For Unicredit, the benefit of the valuation of the stake in Bankitalia was 1,4 billion before taxes, recorded in the income statement under the item net profits from investments in the fourth quarter of 2013. But if at the end of the investigations underway by the authorities it will emerge that the valuation will be made using the equity method (and not the income statement), the group's net loss will be higher by 1,2 billion in the quarter and in the full year.

The provisions, explained the group, bring the cash coverage ratio to 52%, the pre-crisis levels and the levels of the average of European banks. With an eye to the next European stress tests.

If the recovery comes, it will probably be driven by Germany and Central-Eastern Europe because, Ghizzoni recalled, "we are not just Italians". In Italy the credit situation is what it is and Unicredit in its forecasts remains more conservative than the IMF, estimating a 0,8% loss of GDP.

In Italy, the business plan envisages continuing with the sale of non-performing loans in support of de-risking. Additionally, the group established a noncore portfolio in April 2013 to segregate business segments deemed non-witchcraft. A portfolio of 87 billion (at the end of December 2013), which cannot strictly be called a bad bank, because it includes not only non-performing loans (67%) but also performing loans (33%). A segregated portfolio which will employ 1.100 people and which will have internal quarterly reporting which will be disclosed to the market. In the meantime, Ghizzoni specified that the vehicle for restructured credits "hasn't faded away".

In Central and Eastern Europe, Unicredit aims to "invest in growth markets and rationalize geographical presence", increasing the allocation of capital in the area from 23 to 30% over the 2013-2018 plan. The bank in Ukraine is in sales, for which "provisions have been made for around 600 million, because there are ongoing negotiations and it is for sale".

Unicredit also plays the joker. Confirmed the next IPO of Fineco in 2014. As part of the management of the portfolio also the potential sale of Unicredit Credit Management Bank (UCCMB). Overall, from these and other initiatives (Ghizzoni did not want to respond to a possible IPO on Pioneer), the aim is for a benefit of around 30 basis points of capital. However, they are not yet considered in the Strategic Plan.
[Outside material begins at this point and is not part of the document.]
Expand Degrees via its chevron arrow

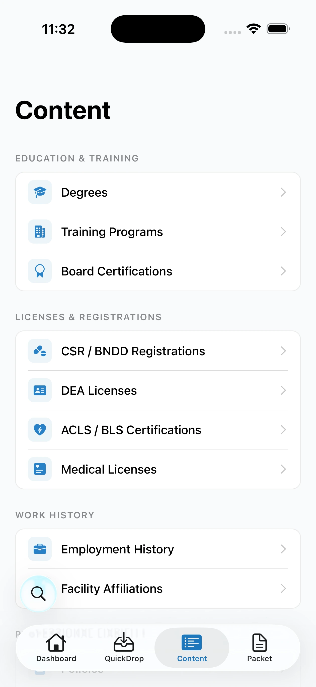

Lastly, in terms of objectives, the bank aims to achieve a profit of 2018 billion euro in 6,6 with a return on tangible capital (rote) of 13% and to distribute an average pay-out of approximately 40% throughout the arc of the floor. In addition, UniCredit's Commercial Bank business model review projects in Italy, Germany and Austria envisage a reduction in the workforce of approximately 8.500 units by 2018, of which over 5.700 additional redundancies in Italy. The savings will be €0,3 billion in 2016, and €0,7 billion on a recurring basis from 2018, including the effect of additional restructuring costs of around €650 million to be accounted for in 2016. The cuts will also affect Germany, 1.500, almost 10% of employees in the country, who have already been agreed with the unions, and 900 in Austria, almost 12% of the total.

In terms of capital requirements, the Cet1 stood at 10,4% phased-in (9,4% fully anticipating the effects of Basile3) and the group ruled out the possibility of a capital increase. The target for 2018 is 10% Cet1, fully anticipating the effects of Basel 3.